Accueil - Droit de grève et sphère publique
A propos de Cour Administrative d’Appel de Marseille, 4 juin 2024, n° 22MA02688
Une décision vient préciser les conditions d’aménagement de l’exercice du droit de grève dans la sphère publique.
Si l’accord soumis à censure est annulé, les principes applicables et les marges de manœuvre des autorités compétentes sont eux clairement affirmés. Il ne faut pour autant et pour les juges saisis pas anticiper trop généralement les situations et réagir en fonction des troubles et nécessités effectivement observés lors du mouvement. L’équilibre à trouver entre droit de grève et continuité du service ou prévention des désordres permet bien des interventions pratiques. Dans un approche pragmatique qui s’accommode juridiquement difficilement de l’édiction de règles « générales ». Arrêt à lire attentivement pour ne pas rater sa portée opérationnelle et organisationnelle.
En cause, l’obligation faite aux agents publics d’informer leur employeur de l’intention de participer à un mouvement de grève. Au cas particulier un accord collectif avait déterminé les modalités d’exercice pratiques du droit de grève une fois cette intention manifestée : de la prise de service jusqu’à son terme.
Analyse de la juridiction :
6. Il résulte des dispositions du II et du III de l’article 7-2 de la loi du 26 janvier 1984 que les agents ayant l’intention de participer à une grève en informent l’autorité territoriale au plus tard quarante-huit heures avant cette participation.

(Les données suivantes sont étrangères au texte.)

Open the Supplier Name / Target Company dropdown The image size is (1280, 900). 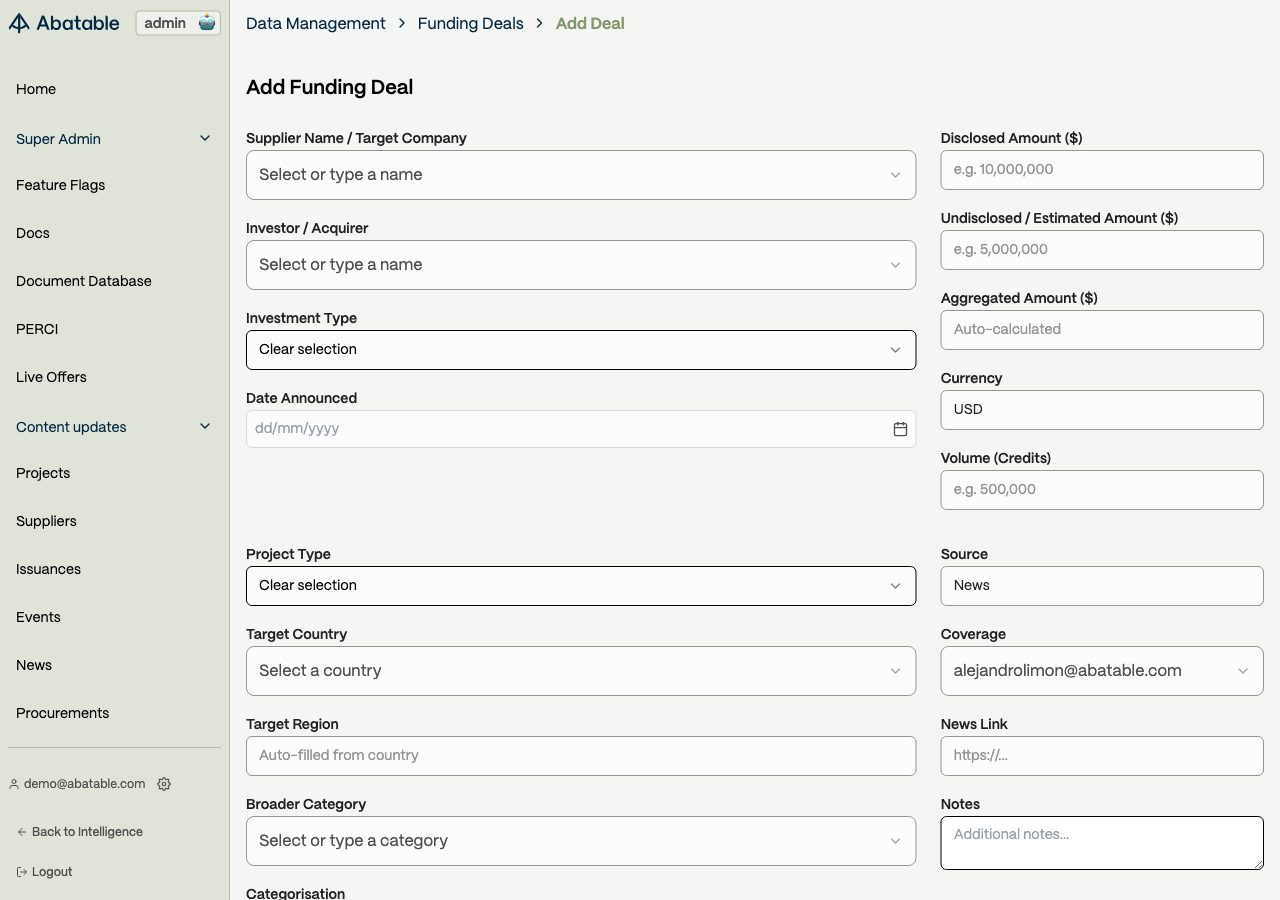(x=580, y=175)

Cette autorité est ainsi mise en mesure d’apprécier si le nombre des agents grévistes et la nature des fonctions qu’ils exercent permettent ou non le maintien d’un effectif suffisant pour garantir la continuité du service public, ou si, au contraire, il existe un risque de désordre manifeste dans l’exécution du service, tel que, notamment, le risque de ne pas servir de repas aux enfants accueillis dans les écoles.
Dans l’hypothèse où un tel risque existe, l’autorité territoriale a la possibilité d’imposer aux agents ayant déclaré leur intention de participer à la grève d’exercer leur droit de grève dès leur prise de service et jusqu’à son terme. En revanche, ces dispositions n’ont ni pour objet ni pour effet de permettre à l’autorité territoriale, alors que ses agents n’ont pas encore déclaré leur intention de participer à une grève et qu’elle n’a nécessairement pas pu se livrer à une telle appréciation, d’imposer de manière générale et préalable à tous les agents d’un service d’exercer le droit de grève dès la prise de service et jusqu’au terme de celui-ci.

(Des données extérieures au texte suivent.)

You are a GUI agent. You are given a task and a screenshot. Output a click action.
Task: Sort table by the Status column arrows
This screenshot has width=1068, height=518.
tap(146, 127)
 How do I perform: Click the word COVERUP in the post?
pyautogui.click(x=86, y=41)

En résumé, une telle mesure est légalement possible et poursuit bien un but légitime mais pour autant, elle suppose :
-que les agents aient exprimé leur intention,
-que les conséquences attachées aux déclarations aient été analysées,
-qu’elles aient été appréciées dans le contexte du mouvement annoncé.
Hors conditions particulières propres à certains services publics, cela réduit le périmètre des accords préalables possibles. Guérir mais pas prévenir.